In 1968 when the first round of largely disappointing heart transplants was coming to a close the brilliant Peter Medawar wrote: “The transplantation of organs will be assimilated into ordinary clinical practice . . . and there is no need to be philosophical about this. This will come about for the single and sufficient reason that people are so constituted that they would rather be alive than dead”.4
Value of QoL instruments
The QoL instruments are probably most valuable when there is a treatment which has as many downsides as advantages, where the health gain is not immediately obvious, and there are two groups to compare. Long term treatment of hypertension is probably a reasonable example. The health gain is reduction in heart failure and stroke in years to come. The price is pill taking with side effects which might include a very wide range of manifestations including lack of energy, worsening asthma, cough, nightmares, impotence, urinary frequency, postural hypotension and others depending on which drugs are on trial.
Formally measuring QoL was also seen as essential in comparing surgery versus angioplasty for angina.

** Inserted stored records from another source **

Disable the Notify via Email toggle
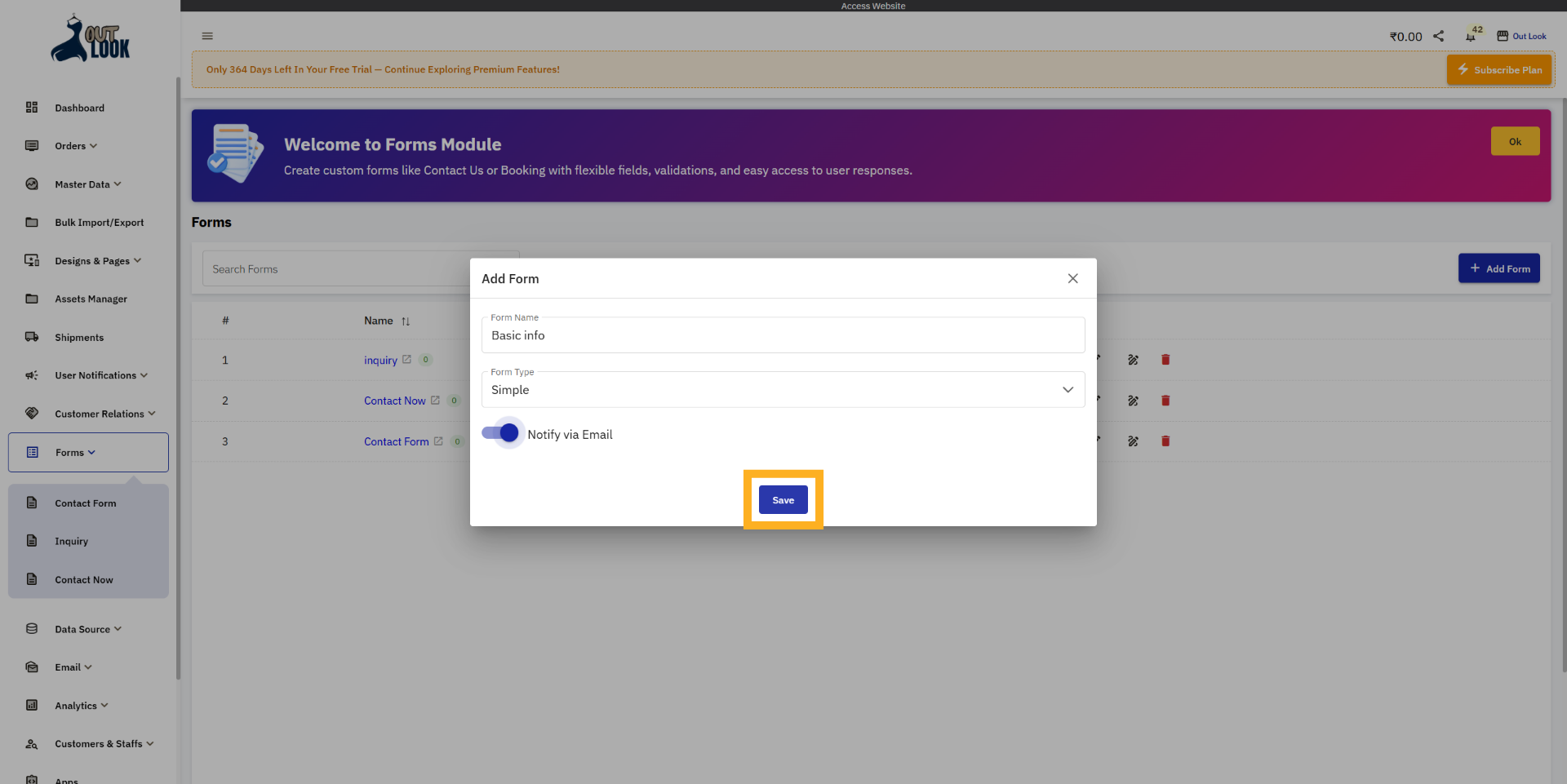Viewport: 1567px width, 784px height. (502, 433)
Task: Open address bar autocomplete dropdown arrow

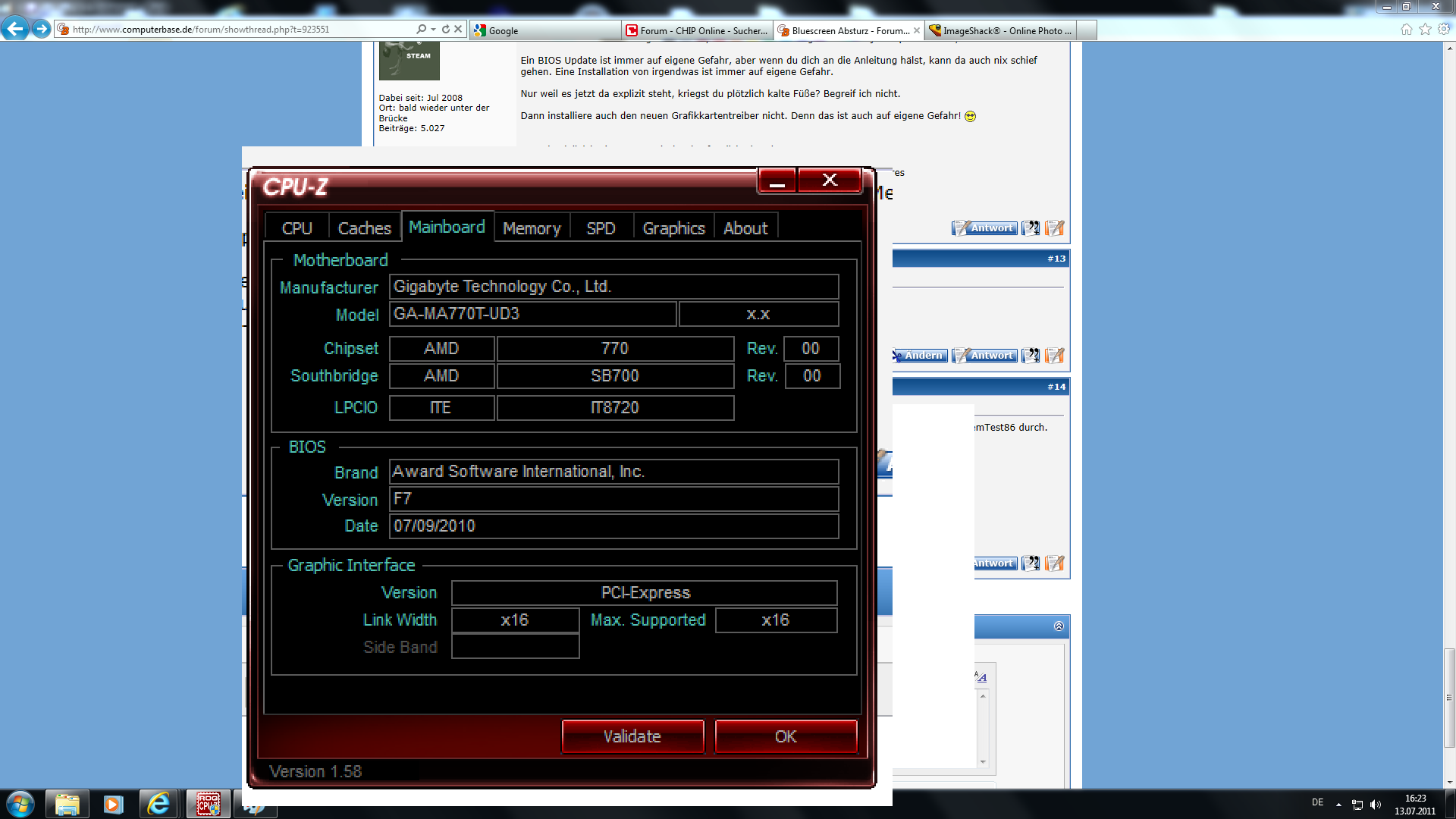Action: (x=433, y=30)
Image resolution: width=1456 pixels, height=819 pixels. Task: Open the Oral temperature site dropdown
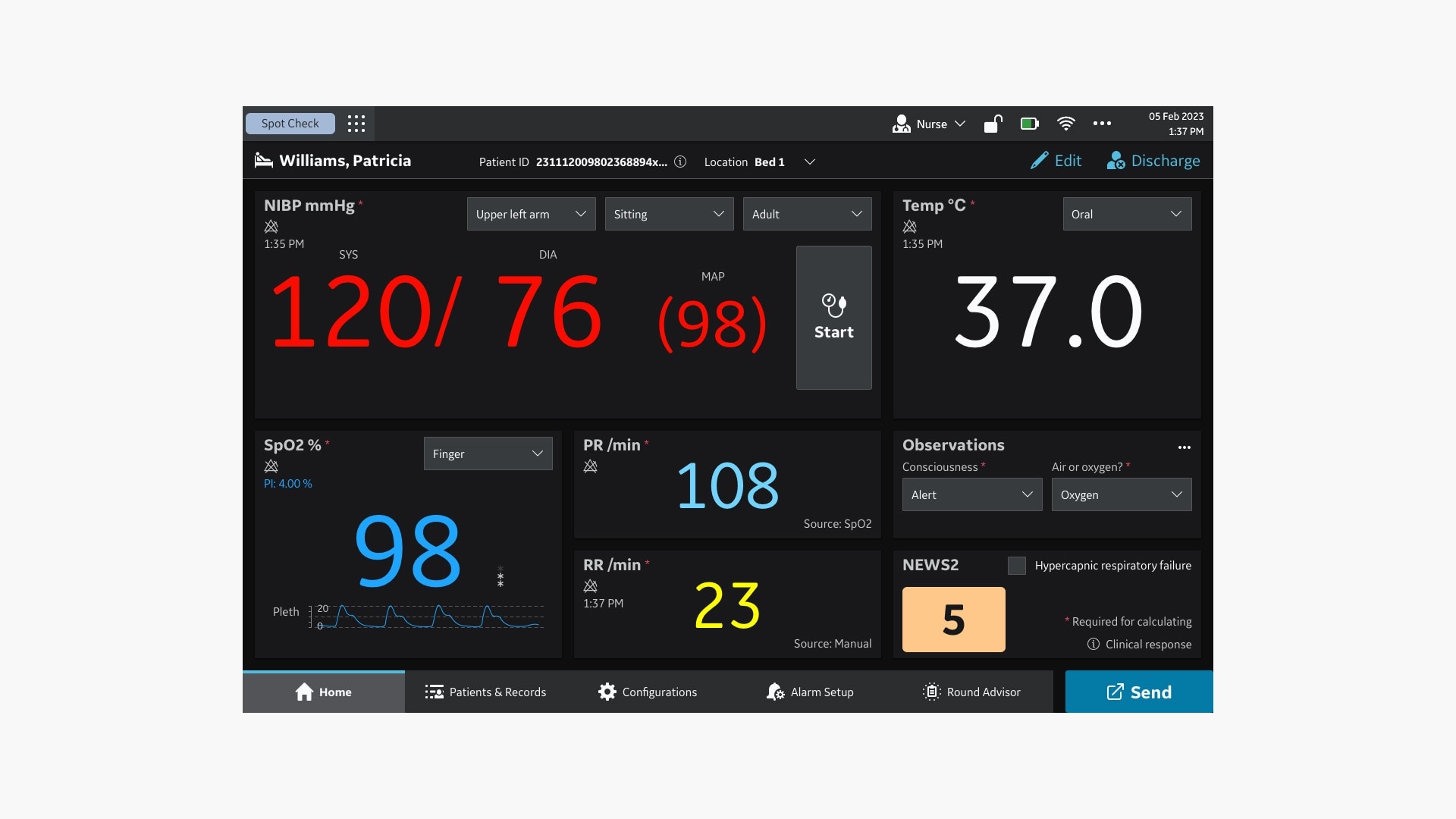[x=1126, y=214]
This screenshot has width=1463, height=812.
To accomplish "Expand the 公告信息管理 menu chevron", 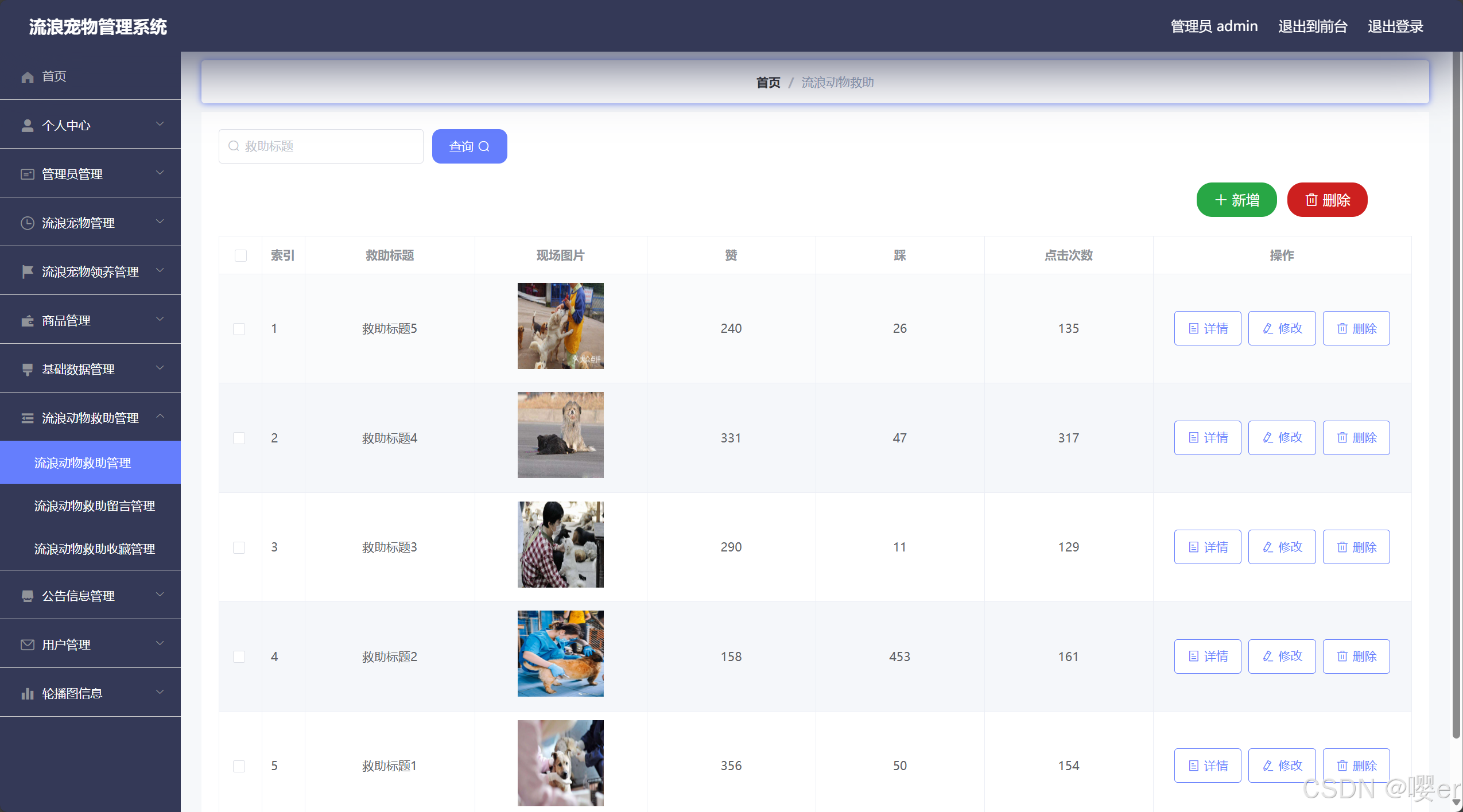I will click(x=160, y=595).
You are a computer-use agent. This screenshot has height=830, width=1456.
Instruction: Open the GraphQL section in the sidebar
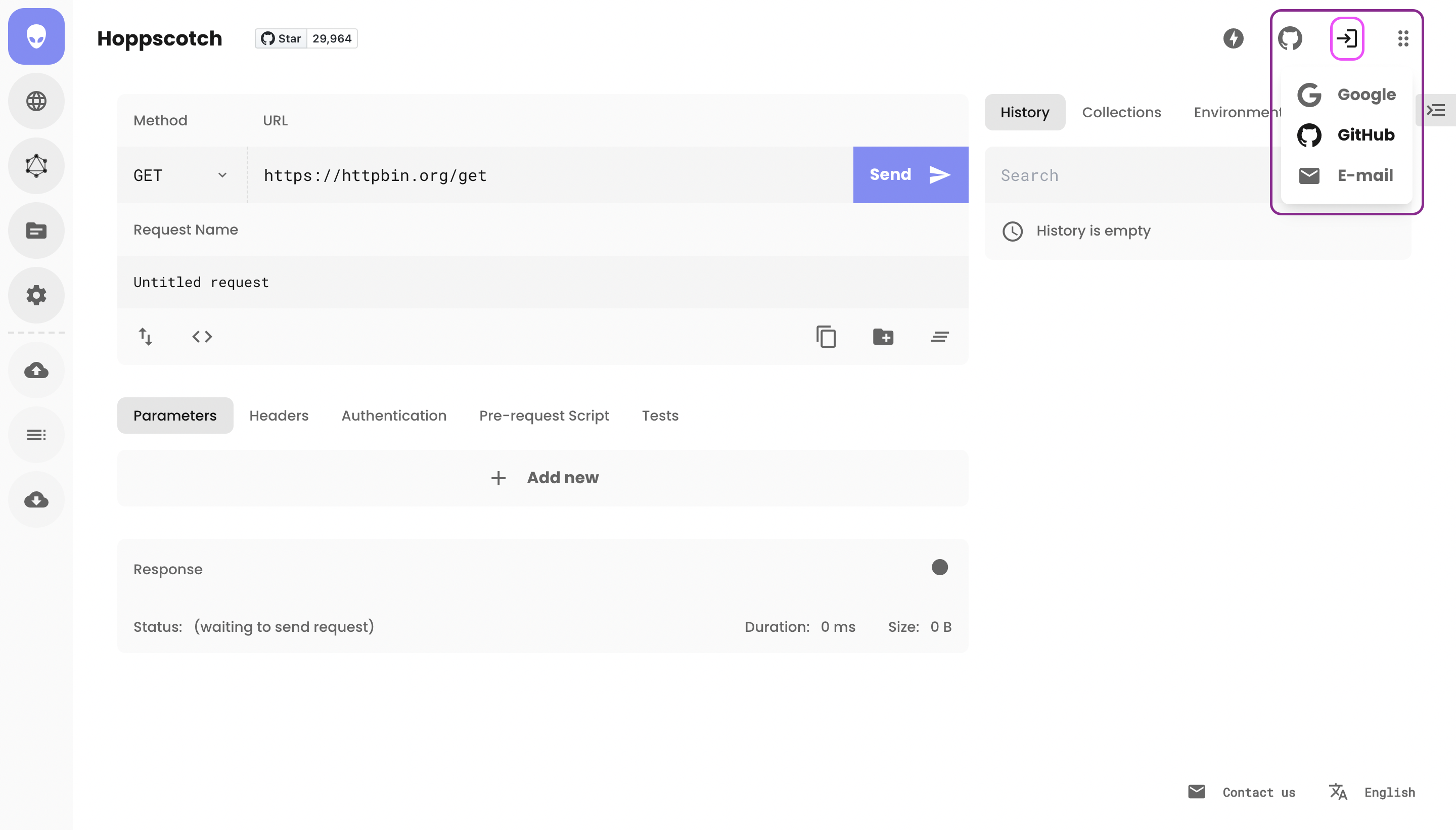tap(36, 165)
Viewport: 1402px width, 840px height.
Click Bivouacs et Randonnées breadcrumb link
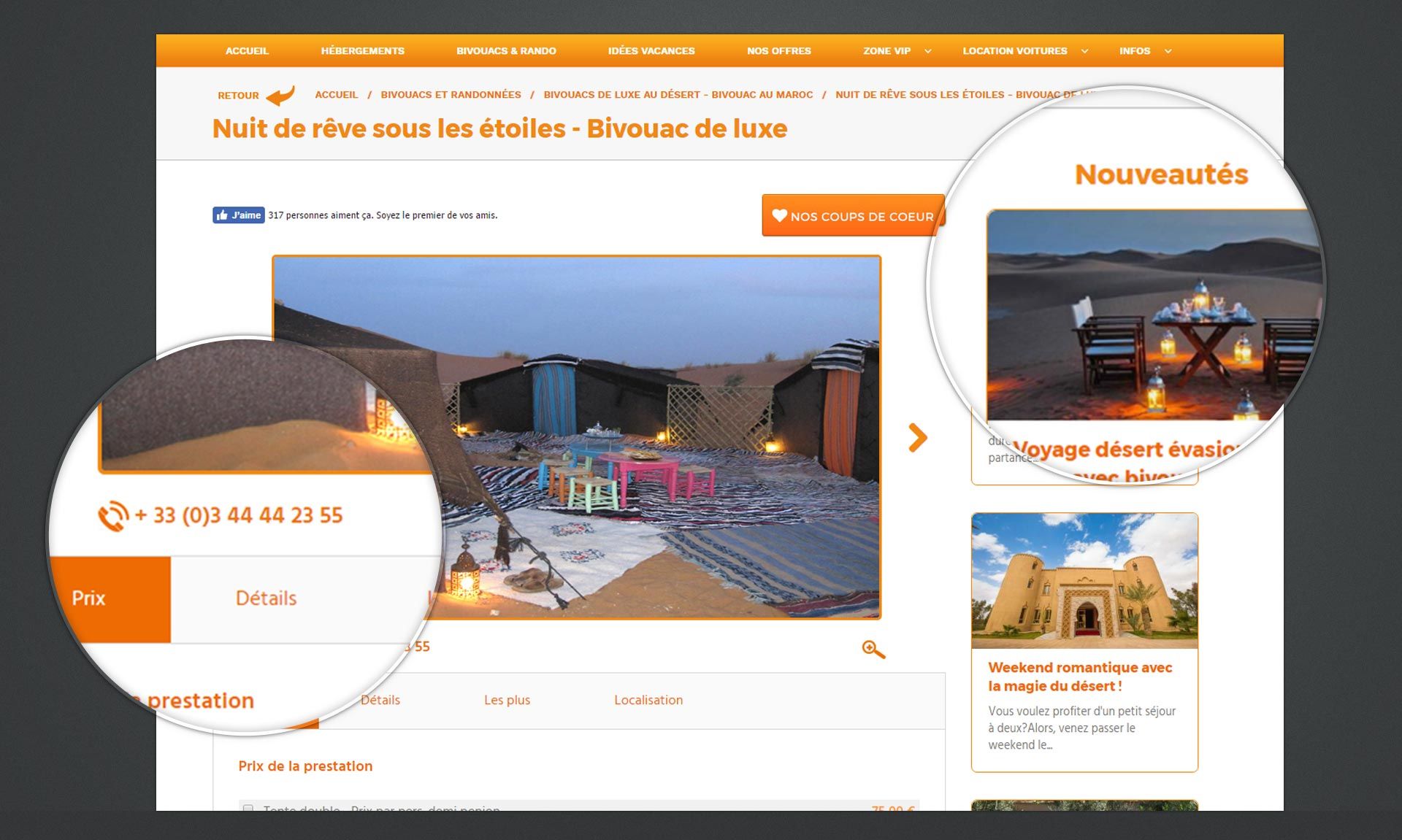tap(451, 95)
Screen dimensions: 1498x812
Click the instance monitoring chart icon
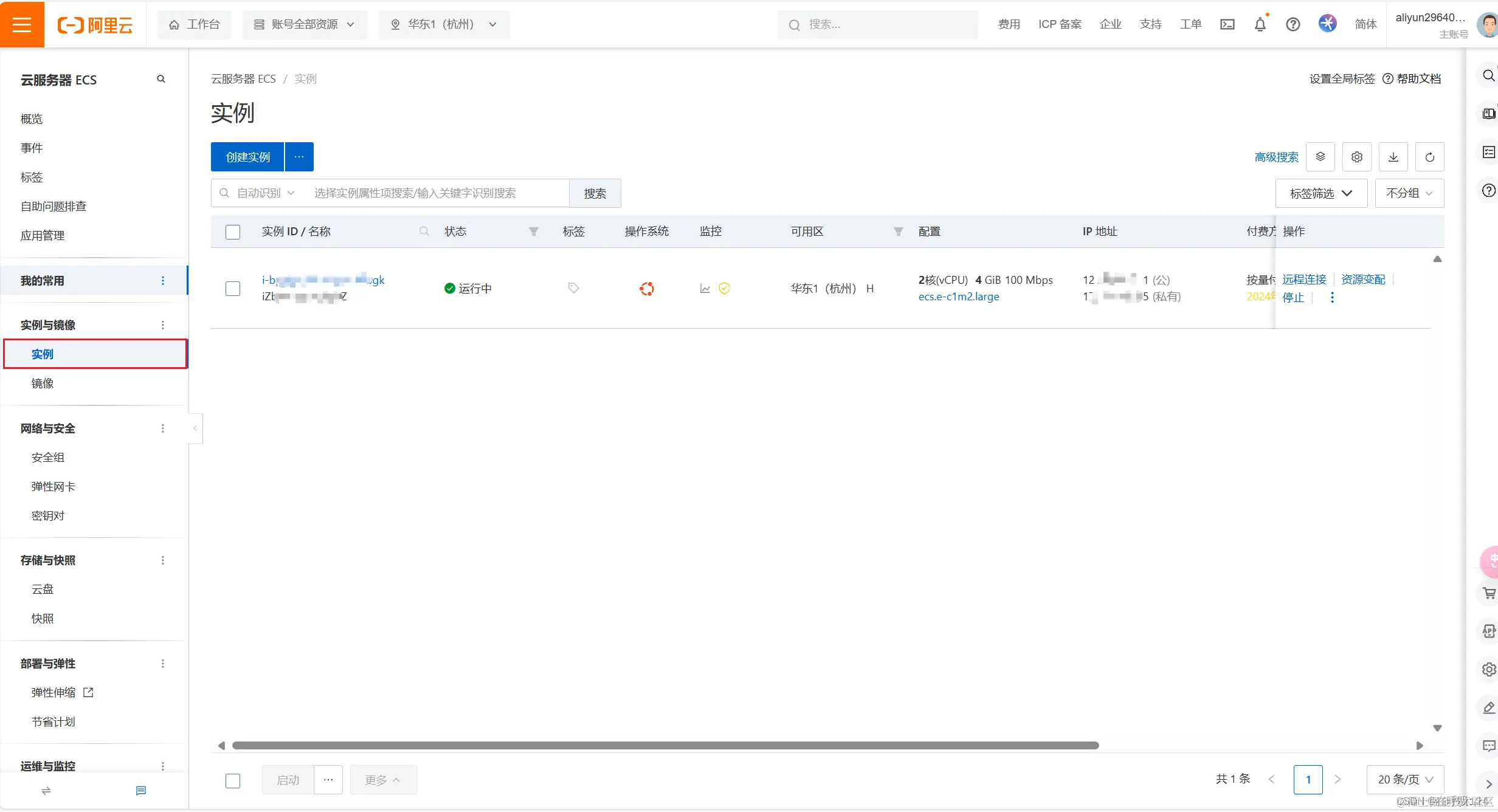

Surgery may be a more certain form of relief but at a higher risk of stroke and wound complications. On the other hand the angioplasty group has more recurrence and more hospital admissions. In the event most of the QoL benefits were predicted by the exercise test.5 Those who were relieved of angina had less pain, better mobility, and reported better QoL.
So what is the place of QoL measurements to describe single groups of complex patients? We have noted elsewhere the strange effect of comparing the results obtained when the same QoL measures are applied to transplant and eating disorder patients.6 The nature of their health problems and needs are so different that no useful comparison can be drawn. Perhaps the same might apply in these patients coping with chronic cardiac limitation caused by adult congenital heart disease. We treat each case on its merits on the basis of the best available strategies we know.
If we reach that conclusion, why do we want QoL measurements in such cases anyway? Will they permit health economists to calculate cost efficiency? If so these patients' perceptions will seriously mislead the economists. Is it to allow planners to prioritise? For similar reasons it seems dangerous to suggest that one individual's life is more or less valuable than another's. We should applaud these excellent subjective outcomes as an indication of good holistic care in the management of these very difficult patients, but it will still be the objective measures of cardiac function that will guide us. Cardiac surgery and interventional cardiology are fundamentally mechanistic. We alter structure in order to improve function and will want more concrete evidence than the coping patient putting a brave face on it.
I am grateful to Professor Leslie Fallowfield for advice on the preparation of this editorial.